This phenomenon isn’t unique to conservatives, by the way. In another study, Kahan presented liberal subjects with data suggesting that legislation allowing individuals to carry concealed firearms leads to an overall decrease in crime. He found that even the most mathematically savvy liberals, confronted with data that challenged their worldview, consistently misinterpreted it in order to draw a conclusion that didn't conflict with their overall belief system.

“Most people know what team they are on,” said Vanderbilt’s Hetherington. “They’re on the red team or the blue team, and they know who their representatives are and what they think.”

“What the public is doing,” he said, “is simply reflecting the lack of diversity of ideas in the people who represent them.”

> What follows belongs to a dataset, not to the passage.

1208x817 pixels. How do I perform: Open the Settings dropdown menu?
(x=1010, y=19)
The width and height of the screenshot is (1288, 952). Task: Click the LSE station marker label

Of course, attachment to a social group isn’t exactly a new phenomenon in human history, but the Pew study indicates that within the U.S., at least, the division between conservatives and liberals is deepening.

Joshua Greene, a psychology professor at Harvard and the author of Moral Tribes: Emotion, Reason, and the Gap Between Us and Them, says modern technology, rather than helping things, is making them worse.

Greene says that “mobility and the proliferation of multiple sources of information” have made it possible for us to so thoroughly isolate ourselves from opinions that challenge our worldview that even talking to one another has become a challenge.

Not only do conservatives and liberals disagree on whether mankind has contributed to global warming, he noted, substantial majorities on each side even disagree about other seemingly factual questions such as whether species evolve through natural selection and which country  U.S. President Barack Obama was actually born.

“People not only have different values,” said Greene, “they are operating with a different set of facts.”